Alors que la violence djihadiste s’intensifie au Mali, l’analyste Paul Melly se demande si la France peut persuader le reste de l’Europe de se joindre à cette lutte.
La ministre des Forces armées, Florence Parly, a appelé les autres gouvernements de l’UE à dépêcher des forces spéciales dans le Sahel, pour aider à freiner les attaques des militants islamistes qui ont tué plus de 100 soldats maliens ces dernières semaines.
Mais la France, elle aussi, paie un lourd tribut pour son rôle dans la lutte contre le djihadisme au Sahel avec la mort de 13 soldats lors d’un crash.
Deux hélicoptères, un de combat et l’autre de transport se sont percutés lundi. Au total, la France a perdu 38 soldats au cours de cette campagne de près de sept ans.
Embuscades meurtrières
La violence extrémiste, parfois mêlée à des trafics (drogue, armes, êtres humains) ou à des tensions communautaires locales, perturbe la vie quotidienne et tout espoir de développement dans cette région désespérément pauvre, en bordure du Sahara.

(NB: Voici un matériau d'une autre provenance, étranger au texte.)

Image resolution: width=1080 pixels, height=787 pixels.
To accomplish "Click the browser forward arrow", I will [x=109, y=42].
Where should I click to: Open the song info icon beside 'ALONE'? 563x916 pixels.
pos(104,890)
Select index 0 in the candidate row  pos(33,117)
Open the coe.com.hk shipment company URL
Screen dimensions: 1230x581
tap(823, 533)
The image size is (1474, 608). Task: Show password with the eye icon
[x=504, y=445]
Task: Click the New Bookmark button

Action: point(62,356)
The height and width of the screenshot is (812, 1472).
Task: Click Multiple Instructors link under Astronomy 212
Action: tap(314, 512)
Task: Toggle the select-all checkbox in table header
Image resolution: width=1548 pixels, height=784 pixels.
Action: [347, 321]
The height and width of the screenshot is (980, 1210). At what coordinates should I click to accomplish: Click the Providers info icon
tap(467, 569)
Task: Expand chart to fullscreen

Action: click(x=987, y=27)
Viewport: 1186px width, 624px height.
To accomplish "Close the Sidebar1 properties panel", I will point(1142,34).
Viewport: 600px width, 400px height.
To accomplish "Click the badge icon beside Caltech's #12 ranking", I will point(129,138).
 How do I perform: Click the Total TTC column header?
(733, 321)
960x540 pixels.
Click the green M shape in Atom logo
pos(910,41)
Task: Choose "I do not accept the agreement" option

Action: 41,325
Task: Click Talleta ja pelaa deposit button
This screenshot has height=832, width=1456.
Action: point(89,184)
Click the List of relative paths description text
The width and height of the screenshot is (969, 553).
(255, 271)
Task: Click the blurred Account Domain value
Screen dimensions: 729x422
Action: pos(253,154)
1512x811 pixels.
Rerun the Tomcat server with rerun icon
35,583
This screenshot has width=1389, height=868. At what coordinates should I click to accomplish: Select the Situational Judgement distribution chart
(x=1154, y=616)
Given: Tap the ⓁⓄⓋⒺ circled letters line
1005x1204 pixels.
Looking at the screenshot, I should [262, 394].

Mais les causes sont complexes et ni les négociations ni les opérations militaires n’ont encore réussi à rétablir la sécurité.
En effet, la crise semble s’aggraver.
Malgré la création par les pays sahéliens d’une force commune de lutte contre le terrorisme et la présence de 4.500 soldats français et de plus de 14.000 Casques bleus de l’ONU, les groupes djihadistes ont cette année intensifié leur guerre contre le Mali et ses alliés internationaux.
Dans les régions du centre, l’activité djihadiste est dirigée par le charismatique prédicateur Amadou Koufa, qui est Peulh, un groupe ethnique d’éleveurs semi-nomades majoritairement musulmans.
Cette situation s’est entremêlée de tensions au sujet de ressources telles que la terre, les pâturages et l’eau, ce qui mine les relations avec un autre groupe ethnique musulman local, les Dogon, dont certains ont formé leur propre milice.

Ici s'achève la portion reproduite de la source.